Zhovtis told Forum 18 that no similar moves against property owners have been seen elsewhere, except in the case of squatters who put up homes illegally near Almaty. "Even then the police decision to move against the squatters was I believe wrong."
Varfolomeyev of the Hare Krishna community points out that of the homes demolished last November, piles of rubble still remain today.
Official intolerance of religious minorities is rising in Kazakhstan. Fines on Baptists who choose not to register their religious communities are increasing, while a group of Jehovah's Witnesses in the Caspian Sea port of Atyrau were heavily fined in early June for meeting for worship without registration. They have tried in vain to gain legal status for the past six years.
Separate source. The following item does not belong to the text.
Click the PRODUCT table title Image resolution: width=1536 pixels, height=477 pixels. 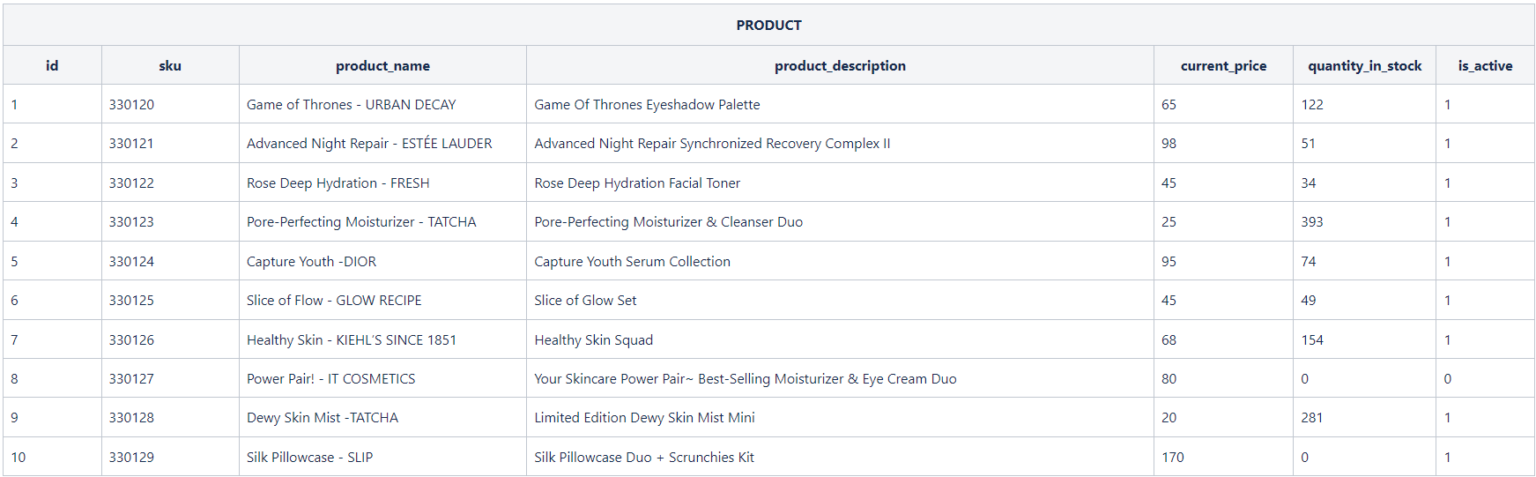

Government documents have attacked Protestants, Jehovah's Witnesses, Hare Krishna devotees and Ahmadi Muslims, sentiments often echoed by officials and commentators in the state-owned media.
The authorities are planning to amend the country's already restrictive Religion Law (see forthcoming F18News article). Every time the Law has been amended since its adoption in 1992 its provisions have become harsher.